Wednesday, September 9, 2015

EVERYTHING I NEVER TOLD YOU by Celeste Ng

It’s 1977, and we know from the beginning that Lydia Lee is dead.  The pertinent questions then are how and why.  As the mystery of her death unfolds, the layers of a seriously dysfunctional family are peeled back.  Lydia and her brother Nathan are the only Asian-Americans in their high school, and both struggle with loneliness.
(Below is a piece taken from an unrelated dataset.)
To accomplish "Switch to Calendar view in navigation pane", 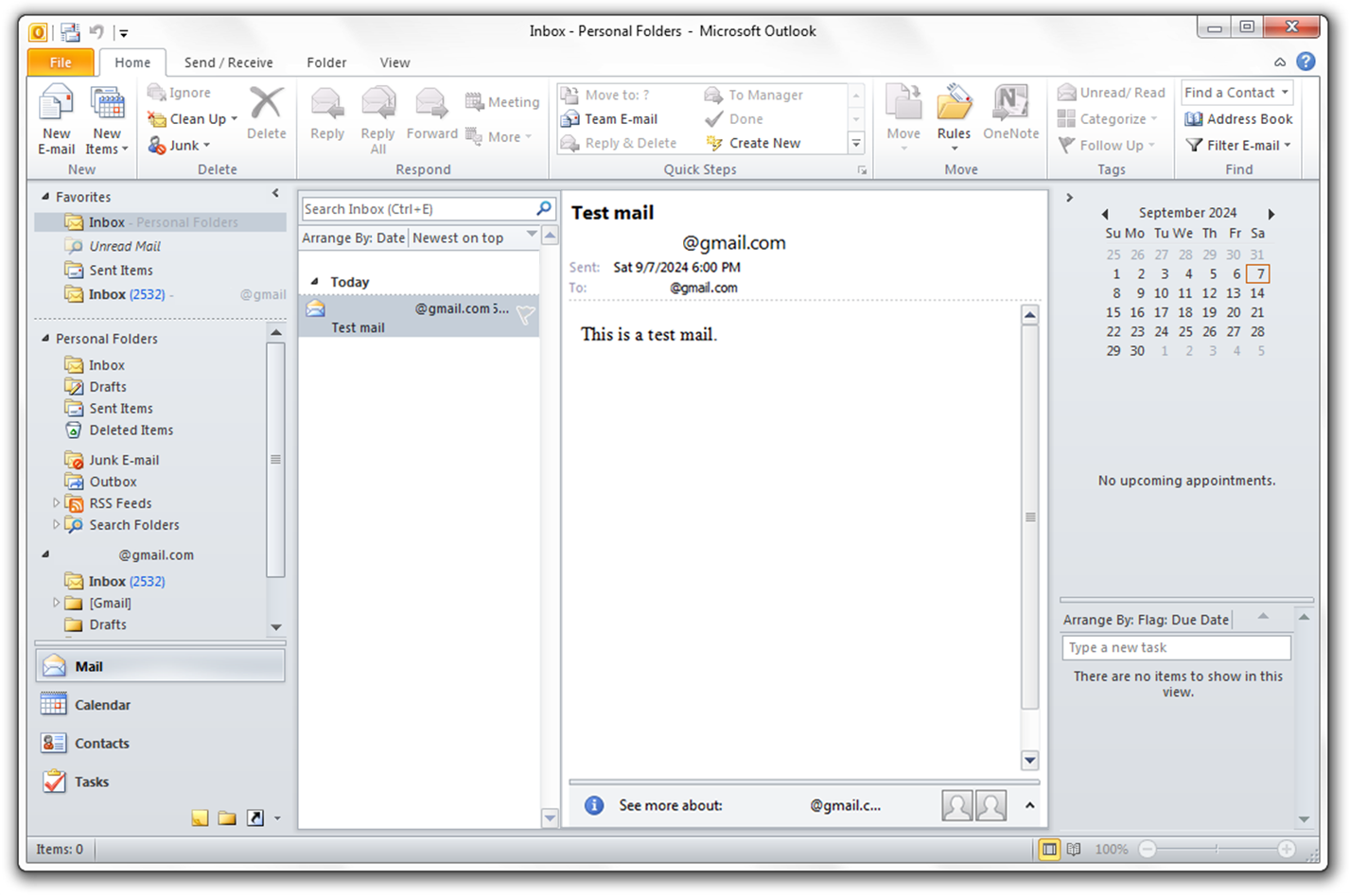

Lydia is more than just the apple of her parents’ eyes; she is her mother Marilyn’s designated avatar to achieve her unfulfilled goal of becoming a physician.  Lydia’s father James, acutely aware that his children are battling the same prejudices that he has, just wants Lydia to fit in and be popular.  However, Lydia goes to great lengths to conceal her dearth of friends from her father and has made a pact with herself to please her mother in every way possible, at the expense of her own happiness.  She finally rebels by striking up a friendship with Jack, a neighbor boy with a scandalous reputation.  Nathan is the only one in the family who knows about this clandestine relationship and strongly suspects that Jack knows more than he’s telling about what happened to Lydia.  Jack’s nervous behavior suggests that Nathan is right and that Jack might even be involved somehow in Lydia’s death.  I love the way this story unfolds as we slowly get to know Lydia and what was going on in her head, but I found it difficult to really like anyone in the family except the youngest daughter Hannah, who was born after the most traumatic family crisis prior to Lydia’s disappearance.  She seems to be the least damaged and the most perceptive when it comes to judging character.  However, her participation in the family drama is tangential, and drama abounds.  I always find a novel unsettling when it concerns parents who are completely in the dark about their children’s lives. In this case, the frustrations and disappointments of the parents are trickling down to their children in unpredictable ways.